The NTU team has created a saline-powered battery that is small enough to fit under a lens, bringing us one step closer to the creation of smart contact lenses – the ultimate goal of augmented reality. The battery is as thin as a human cornea and stores electricity when immersed in a special saline solution.
The battery cells are coated with glucose, which reacts with the sodium and chloride ions in the saline solution to generate an electric charge that powers the battery. This technology is similar to batteries used in wearables that are powered by human perspiration.
One of the key advantages of this contact lens battery is its flexibility. It can receive an hour’s worth of additional power while being worn, as the necessary ions are also present on the liquid layer of a person’s eyes. The battery is embedded along the sides of a soft lens to ensure that vision is not obstructed.
Early tests have shown promising results. The battery is able to power a smart lens and continuously send a signal to a smartphone via Bluetooth for 12 hours. It can also be charged up to 200 times, with ongoing efforts to further improve its performance.

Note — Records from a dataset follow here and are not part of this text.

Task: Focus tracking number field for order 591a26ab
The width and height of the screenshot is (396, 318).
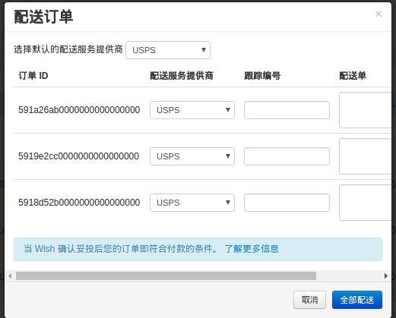Action: (287, 110)
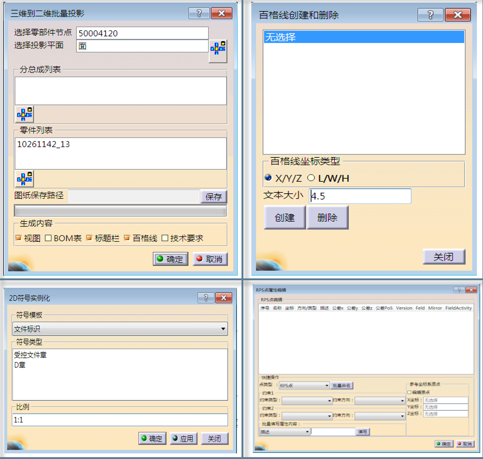This screenshot has width=483, height=459.
Task: Open help in 2D符号实例化 dialog
Action: tap(205, 298)
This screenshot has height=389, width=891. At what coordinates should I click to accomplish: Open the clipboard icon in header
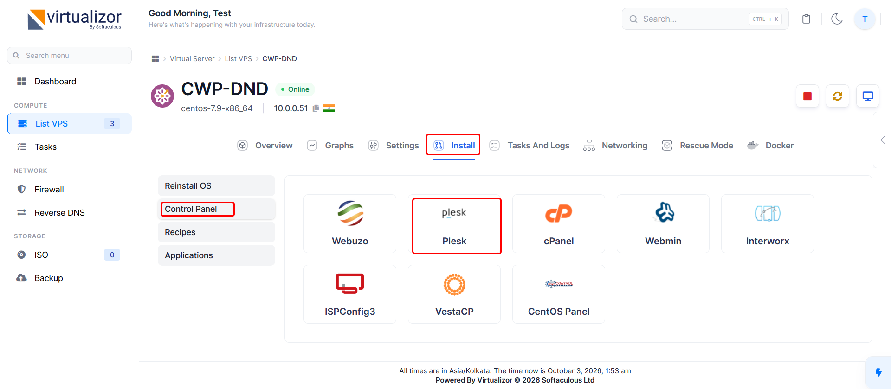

The design of this battery overcomes significant challenges in the development of smart lenses, such as weight and circuitry. This makes it possible for the lenses to be worn comfortably on a daily basis in the future. Additionally, the lens is safe to wear as it does not contain any metals and relies on glucose and water to generate electricity.
To ensure its safety, the team tested the lens on mammal cells and found no deterioration when in contact with the lens. However, it will still be several years before the lens can be tested on humans. The team is currently going through multiple levels of safety checks to guarantee its suitability for human use.
The research conducted by the NTU team was published in June, and they have since filed a patent through NTU’s innovation and enterprise arm, NTUitive. They are now working towards commercializing this groundbreaking invention.